The BBC iPlayer service is far and away the most notable streaming platform in the UK region, but it appears as though an additional benefit to using it is technically keeping the broadcasters away from over £62m of additional yearly income.
A loophole to the terms and conditions of paying TV licences in the region (which are the BBC’s primary source of income) mean that instead of handing over £145.50 per year (per household) for the privilege of watching TV legally, a total of 428,359 people were able to fill in the ‘no licence fee needed’ claim on their return forms for the year 2012.
The twist in the rules permits viewers to do this provided that the content is never viewed ‘as it is being broadcast live’, meaning that the more savvy amongst the iPlayer audiences will wait until a show is over before watching it exclusively through catch-up TV on the iPlayer. The only other way to make a ‘no fee needed’ claim is by those who use their TV set exclusively for non-broadcast purposes (such as using the screen for DVD/video game purposes, or as a computer monitor), but it is widely believed that a majority of legal non-payers are using the ‘online instead’ reasoning for not handing over the annual sum.

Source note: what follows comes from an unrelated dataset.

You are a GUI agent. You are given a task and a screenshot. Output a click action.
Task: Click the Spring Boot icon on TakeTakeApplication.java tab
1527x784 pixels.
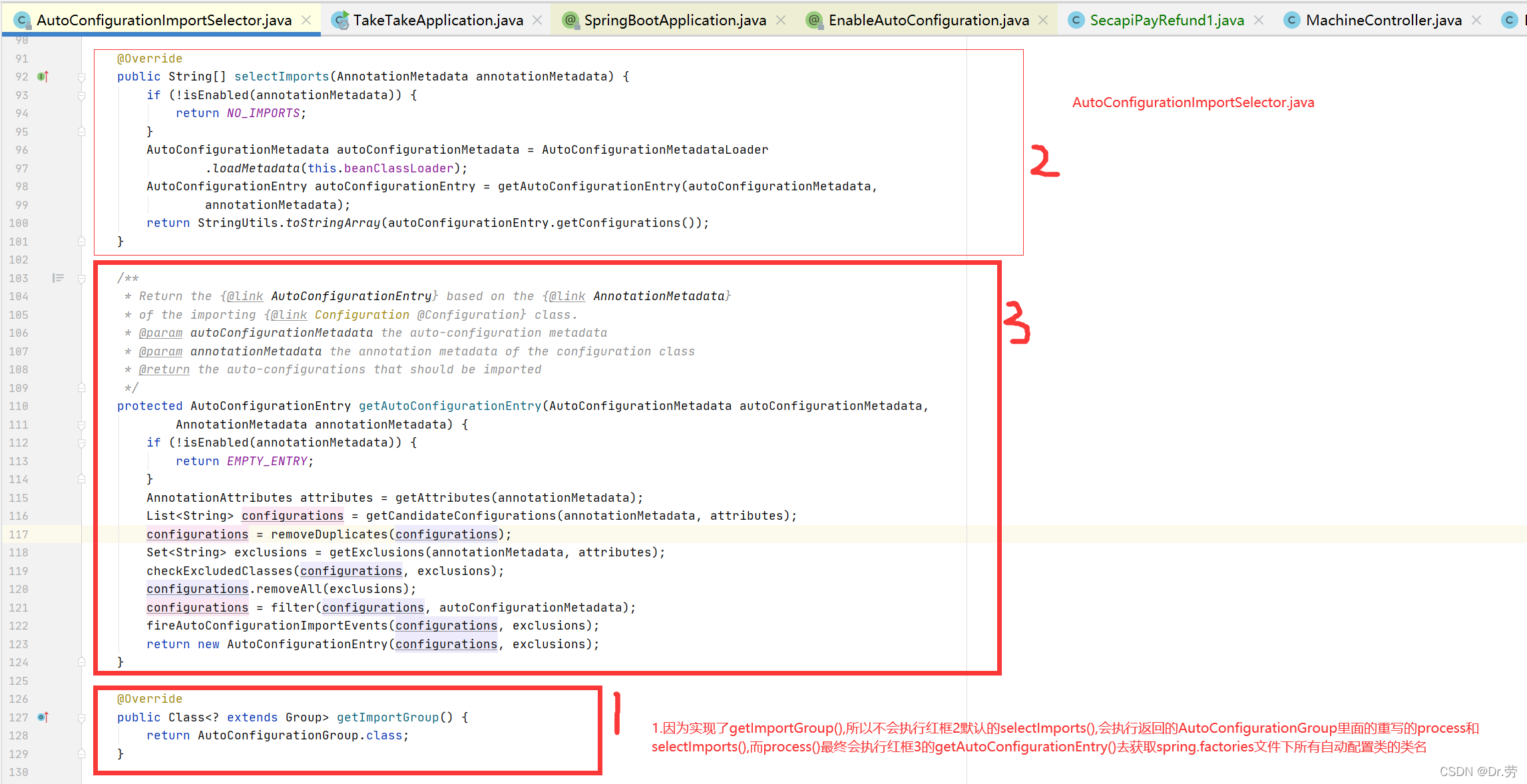pyautogui.click(x=341, y=20)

Numbers obtained by The Times suggest that 425,590 signed under the category in 2011, meaning that over the course of the year 2,790 have taken what they see as the more beneficial option, with more and more broadcasters offering their content online (with commercial terrestrial broadcasters streaming ad-supported but free of charge).

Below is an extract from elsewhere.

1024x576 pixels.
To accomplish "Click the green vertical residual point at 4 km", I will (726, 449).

The BBC had originally declined requests (supported by the Freedom of Information Act) to reveal the figures, making a point that the information be an encouragement to “those seeking to evade paying the licence fee”, but it appears as though they have relaxed their stance a little, as a spokesman for the broadcaster explained: “There are a number of reasons for notifying TV Licensing if no licence is needed. These include: if the address is unoccupied; if no TV receiving equipment is being used at the address; if a TV is used only to watch DVDs or for gaming purposes; or if only catch-up or on-demand services are used at the address.”
Speaking of a more general ‘fee-dodgers’, TV Licensing spokesman Stephen Farmer stated: “Some of the excuses [for not paying a licence] are simply hilarious whilst others show a great deal of imagination and creativity, but being caught without a valid TV licence is a criminal offence and no laughing matter. Joking and wacky excuses apart, it’s breaking the law to watch live television without a licence so anybody doing this risks prosecution and a fine of up to £1,000.”
It is also noted, however, that the ‘catch-up only’ watchers amount to just 0.2% of the BBC iPlayer’s audience, although those that have worked around the system are soon going to be able to watch select programming even before those who ‘pay’ for it, with content such as new Peter Kay-led sitcom Car Share under a trial in which the iPlayer runs new episodes of certain series several days before their TV broadcast. Would this be considered a just reward for the cunning and general patience of the iPlayer-only minority, or would the majority of more ‘honest’ licence fee-payers feel a grudge at the loophole?